Small Datum: January 2026

Wednesday, January 7, 2026

SSDs, power loss protection and fsync latency

This has results to measure the impact of calling fsync (or fdatasync) per-write for files opened with O_DIRECT. My goal is to document the impact of the innodb_flush_method option.

The primary point of this post is to document the claim:

For an SSD without power loss protection, writes are fast but fsync is slow.

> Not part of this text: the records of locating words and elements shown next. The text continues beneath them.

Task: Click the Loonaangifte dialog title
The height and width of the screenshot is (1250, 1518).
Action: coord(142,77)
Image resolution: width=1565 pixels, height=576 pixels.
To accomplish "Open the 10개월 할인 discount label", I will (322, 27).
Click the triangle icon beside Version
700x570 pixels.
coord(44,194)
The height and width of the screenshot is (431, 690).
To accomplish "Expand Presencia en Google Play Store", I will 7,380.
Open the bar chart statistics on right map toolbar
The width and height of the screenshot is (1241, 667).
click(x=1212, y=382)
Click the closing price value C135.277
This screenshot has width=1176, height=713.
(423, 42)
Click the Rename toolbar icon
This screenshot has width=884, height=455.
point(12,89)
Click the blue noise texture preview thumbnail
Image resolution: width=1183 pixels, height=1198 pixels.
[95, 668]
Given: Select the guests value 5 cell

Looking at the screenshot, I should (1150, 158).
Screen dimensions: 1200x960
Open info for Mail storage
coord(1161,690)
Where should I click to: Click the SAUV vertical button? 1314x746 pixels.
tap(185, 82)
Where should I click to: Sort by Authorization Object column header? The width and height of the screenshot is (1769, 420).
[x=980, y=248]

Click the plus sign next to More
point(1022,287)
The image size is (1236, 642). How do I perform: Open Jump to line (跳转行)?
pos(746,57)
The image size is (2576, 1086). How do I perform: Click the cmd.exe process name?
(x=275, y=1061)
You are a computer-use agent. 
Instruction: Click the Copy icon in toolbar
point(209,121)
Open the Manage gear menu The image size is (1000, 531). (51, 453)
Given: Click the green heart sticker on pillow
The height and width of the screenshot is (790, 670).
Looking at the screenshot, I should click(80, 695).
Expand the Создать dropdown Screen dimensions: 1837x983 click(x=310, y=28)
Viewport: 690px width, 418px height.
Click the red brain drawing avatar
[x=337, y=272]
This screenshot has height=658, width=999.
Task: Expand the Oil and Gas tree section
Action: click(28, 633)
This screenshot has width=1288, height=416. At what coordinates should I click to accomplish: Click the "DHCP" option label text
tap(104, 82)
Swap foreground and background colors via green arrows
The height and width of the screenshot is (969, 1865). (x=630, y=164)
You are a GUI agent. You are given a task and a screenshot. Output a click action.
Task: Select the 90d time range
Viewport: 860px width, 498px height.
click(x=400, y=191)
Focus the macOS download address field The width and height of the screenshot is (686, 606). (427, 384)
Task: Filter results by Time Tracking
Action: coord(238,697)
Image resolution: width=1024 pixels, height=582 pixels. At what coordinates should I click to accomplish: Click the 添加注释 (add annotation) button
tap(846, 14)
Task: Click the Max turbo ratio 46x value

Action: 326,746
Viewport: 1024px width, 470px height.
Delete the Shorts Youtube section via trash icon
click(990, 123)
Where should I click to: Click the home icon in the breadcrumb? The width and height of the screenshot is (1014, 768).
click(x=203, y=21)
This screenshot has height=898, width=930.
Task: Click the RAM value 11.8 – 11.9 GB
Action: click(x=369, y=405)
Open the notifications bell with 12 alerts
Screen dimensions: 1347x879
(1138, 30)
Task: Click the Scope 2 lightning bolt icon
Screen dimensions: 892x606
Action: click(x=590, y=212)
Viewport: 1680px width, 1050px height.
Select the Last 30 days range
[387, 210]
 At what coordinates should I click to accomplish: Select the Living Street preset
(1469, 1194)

The secondary point of this post is to provide yet another example where context matters when reporting performance problems. This post is motivated by results that look bad when run on a server with slow fsync but look OK otherwise.

tl;dr

for my mini PCs I will switch from the Samsung 990 Pro to the Crucial T500 to get lower fsync latency. Both are nice devices but the T500 is better for my use case.
with a consumer SSD writes are fast but fsync is often slow
use an enterprise SSD if possible, if not run tests to understand fsync and fdatasync latency

Updates:

I am not surprised that Tanel Poder has a great blog post on this topic

InnoDB, O_DIRECT and O_DIRECT_NO_FSYNC

When innodb_flush_method is set to O_DIRECT there are calls to fsync after each batch of writes. While I don't know the source like I used to, I did browse it for this blog post and then I looked at SHOW GLOBAL STATUS counters. I think that InnoDB does the following with it set to O_DIRECT:

Do one large write to the doublewrite buffer, call fsync on that file
Do the batch of in-place (16kb) page writes
Call fsync once per database file that was written by step 2

When set to O_DIRECT_NO_FSYNC then the frequency of calls to fsync are greatly reduced and are only done in cases where important filesystem metadata needs to be updated, such as after extending a file. The reference manual is misleading WRT the following sentence. I don't think that InnoDB ever does an fsync after each write. It can do an fsync after each batch of writes:

O_DIRECT_NO_FSYNC: InnoDB uses O_DIRECT during flushing I/O, but skips the fsync() system call after each write operation.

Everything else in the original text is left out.